What is the motivation for your business?

I’ve been struggling with coming up a clear vision of why I like building the business I’m building. I love the strategy/building process of it but I’m fuzzy on the why.

I was curious to hear why do you do bootstrap, why do you work, what is your goal/vision for your business?

1 Like

I’m doing it because I was broke and if I won’t rebuild my wealth before I’m not able to work anymore I will be placed into some senior’s house where I will slowly rot until I die.

How’s that for a vision, clear enough?

1 Like

Lol. Yes sir, it’s clear enough.

It’s not politically correct to say so, but my motivation is money. I don’t want to be stinkin’ rich, just have enough so I no longer need to work for Da Man.

The only *Terms and condition is: I need to be able to sleep peacefully at night. So nothing sleazy or manipulative, nothing growth hacker-y, no tricks or short cuts that sound dishonest.

2 Likes

I started out with money in mind but I feel like that motivation doesn’t stay for very long personally and isn’t fulfilling in the ‘spiritual’ sense.

Currently leaning towards the cause and effect my business will have in our industry if we keep pushing forward.

Would love to hear want @ian has to say about this. He’s been with his company for 9-10 years?

So, my initial motivation was primarily:

  1. Formalizing my creative outlet
  2. Replace my day job

I never really considered the idea we’d grow big enough to have employees and such, if I was able to replace my salary that was enough.

I really wanted to optimize for success (meaning stay in business) so I never really viewed it very realistically in terms of changing an industry (though maybe we were a bit of a precursor of changes that were coming). That’s something that I do think about a bit more these days perhaps, my problem though is that my ideas tend to be very practical and practical ideas usually aren’t the type that disrupt industries.

1 Like

I’m with @ian I’m far too focussed on ‘superior’ execution, due to my ‘developer nature’.

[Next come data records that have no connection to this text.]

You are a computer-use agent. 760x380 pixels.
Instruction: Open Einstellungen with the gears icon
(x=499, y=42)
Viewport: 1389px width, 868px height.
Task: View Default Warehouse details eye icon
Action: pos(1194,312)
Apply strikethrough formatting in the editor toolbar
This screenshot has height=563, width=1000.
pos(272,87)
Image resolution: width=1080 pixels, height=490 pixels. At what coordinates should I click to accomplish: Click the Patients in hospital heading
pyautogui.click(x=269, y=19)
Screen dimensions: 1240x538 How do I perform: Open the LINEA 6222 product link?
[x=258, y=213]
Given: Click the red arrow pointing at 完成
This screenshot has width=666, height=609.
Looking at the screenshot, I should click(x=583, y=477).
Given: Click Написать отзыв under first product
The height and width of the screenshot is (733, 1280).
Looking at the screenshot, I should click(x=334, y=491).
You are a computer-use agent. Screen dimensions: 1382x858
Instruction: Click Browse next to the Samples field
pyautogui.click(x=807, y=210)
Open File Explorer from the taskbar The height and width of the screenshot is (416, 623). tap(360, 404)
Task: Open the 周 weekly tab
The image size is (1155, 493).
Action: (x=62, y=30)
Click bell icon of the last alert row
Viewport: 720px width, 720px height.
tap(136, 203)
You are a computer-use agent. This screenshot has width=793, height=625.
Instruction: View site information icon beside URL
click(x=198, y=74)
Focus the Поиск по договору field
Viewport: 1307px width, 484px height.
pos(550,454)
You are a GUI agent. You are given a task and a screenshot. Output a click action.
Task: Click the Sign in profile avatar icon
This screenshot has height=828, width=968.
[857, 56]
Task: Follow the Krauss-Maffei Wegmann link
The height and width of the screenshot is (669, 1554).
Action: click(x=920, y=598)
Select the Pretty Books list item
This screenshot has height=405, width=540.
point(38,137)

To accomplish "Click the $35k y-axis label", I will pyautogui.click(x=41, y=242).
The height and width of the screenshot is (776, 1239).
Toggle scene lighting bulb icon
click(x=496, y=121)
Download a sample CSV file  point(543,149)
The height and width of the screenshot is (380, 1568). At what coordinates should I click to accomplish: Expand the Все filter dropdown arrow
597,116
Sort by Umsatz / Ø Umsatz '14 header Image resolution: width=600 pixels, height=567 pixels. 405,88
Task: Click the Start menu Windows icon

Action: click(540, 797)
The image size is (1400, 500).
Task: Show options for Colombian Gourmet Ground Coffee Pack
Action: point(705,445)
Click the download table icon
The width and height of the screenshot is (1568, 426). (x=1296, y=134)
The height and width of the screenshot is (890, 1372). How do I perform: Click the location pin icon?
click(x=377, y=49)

I’m not shooting for the moon, I’m trying to create stuff I want to see in the world and make a good salary doing it!

1 Like

I’ve worked as an employee of a web agency (1 yr), as a freelancer (4 yrs), and as a developer at a venture-backed startup (2 yrs). Having had those experiences, I’ve decided to bootstrap moving forward for a few key reasons:

  1. To have the most freedom to try out & measure new ideas
  2. To have the most freedom in how I structure my day
  3. To build things that I’m proud of
  4. To build things that secure my future income, not someone else’s (with the exception of customers)
  5. To not have to compromise to please a misguided client, board member, or employer

It’s definitely not the money, as I made a respectable income in every other type of employment; It’s the freedom to put into practice what I read about and discuss with others, as well as the ability to engineer my lifestyle.

2 Likes

My motivation was pretty straightforward as a developer in his 40s:

  1. Create a stream of income that I control 100% (can’t be laid off, or the project terminated because of random management reasoning, the curse of consulting!)
  2. Get complete control over my time and life (work when I want, take time off when I want)
  3. Generate income that allows me to be location-independent
  4. Stop trading hours for dollars

Like @ian, I’m a practical guy so I’m not swinging for the fences either. I’m looking for full consulting income replacement and then I’ll figure it out from there. The business is taking on a life of its own as I build it, which is great–there’s always something new to learn or work on, so I don’t get bored.